EXERCISE DATA:
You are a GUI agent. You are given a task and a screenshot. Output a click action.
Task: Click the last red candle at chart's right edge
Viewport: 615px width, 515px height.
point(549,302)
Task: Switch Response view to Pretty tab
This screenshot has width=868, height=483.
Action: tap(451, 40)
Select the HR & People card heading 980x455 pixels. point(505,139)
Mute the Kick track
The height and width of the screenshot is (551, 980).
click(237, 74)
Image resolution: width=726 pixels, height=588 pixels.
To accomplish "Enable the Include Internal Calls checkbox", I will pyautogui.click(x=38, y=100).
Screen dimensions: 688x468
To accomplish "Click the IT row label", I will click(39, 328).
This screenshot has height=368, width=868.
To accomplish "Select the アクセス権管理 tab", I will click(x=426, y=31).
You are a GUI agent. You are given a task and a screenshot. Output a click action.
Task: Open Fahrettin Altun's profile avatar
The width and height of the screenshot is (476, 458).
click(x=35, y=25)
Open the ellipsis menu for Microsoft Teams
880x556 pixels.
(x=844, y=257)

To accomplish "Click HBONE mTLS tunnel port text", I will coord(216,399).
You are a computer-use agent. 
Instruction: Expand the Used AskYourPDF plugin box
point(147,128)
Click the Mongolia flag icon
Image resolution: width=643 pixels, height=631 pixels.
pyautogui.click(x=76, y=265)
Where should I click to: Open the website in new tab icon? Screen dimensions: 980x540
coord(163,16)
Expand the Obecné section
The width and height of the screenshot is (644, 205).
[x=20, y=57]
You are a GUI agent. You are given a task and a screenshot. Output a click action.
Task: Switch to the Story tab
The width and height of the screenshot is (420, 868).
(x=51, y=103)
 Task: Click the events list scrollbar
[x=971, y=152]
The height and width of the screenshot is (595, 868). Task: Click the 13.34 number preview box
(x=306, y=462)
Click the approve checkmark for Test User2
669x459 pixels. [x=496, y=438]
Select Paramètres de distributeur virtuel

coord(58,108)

PROMPT: Your response must consist of the entries, reproduced exactly.

ANSWER TO THIS EXERCISE:
You are a GUI agent. You are given a task and a screenshot. Output a click action.
Task: Click the last red candle at chart's right edge
Viewport: 615px width, 515px height.
point(549,302)
Task: Switch Response view to Pretty tab
This screenshot has width=868, height=483.
Action: tap(451, 40)
Select the HR & People card heading 980x455 pixels. point(505,139)
Mute the Kick track
The height and width of the screenshot is (551, 980).
click(237, 74)
Image resolution: width=726 pixels, height=588 pixels.
To accomplish "Enable the Include Internal Calls checkbox", I will pyautogui.click(x=38, y=100).
Screen dimensions: 688x468
To accomplish "Click the IT row label", I will click(39, 328).
This screenshot has height=368, width=868.
To accomplish "Select the アクセス権管理 tab", I will click(x=426, y=31).
You are a GUI agent. You are given a task and a screenshot. Output a click action.
Task: Open Fahrettin Altun's profile avatar
The width and height of the screenshot is (476, 458).
click(x=35, y=25)
Open the ellipsis menu for Microsoft Teams
880x556 pixels.
(x=844, y=257)

To accomplish "Click HBONE mTLS tunnel port text", I will coord(216,399).
You are a computer-use agent. 
Instruction: Expand the Used AskYourPDF plugin box
point(147,128)
Click the Mongolia flag icon
Image resolution: width=643 pixels, height=631 pixels.
pyautogui.click(x=76, y=265)
Where should I click to: Open the website in new tab icon? Screen dimensions: 980x540
coord(163,16)
Expand the Obecné section
The width and height of the screenshot is (644, 205).
[x=20, y=57]
You are a GUI agent. You are given a task and a screenshot. Output a click action.
Task: Switch to the Story tab
The width and height of the screenshot is (420, 868).
(x=51, y=103)
 Task: Click the events list scrollbar
[x=971, y=152]
The height and width of the screenshot is (595, 868). Task: Click the 13.34 number preview box
(x=306, y=462)
Click the approve checkmark for Test User2
669x459 pixels. [x=496, y=438]
Select Paramètres de distributeur virtuel

coord(58,108)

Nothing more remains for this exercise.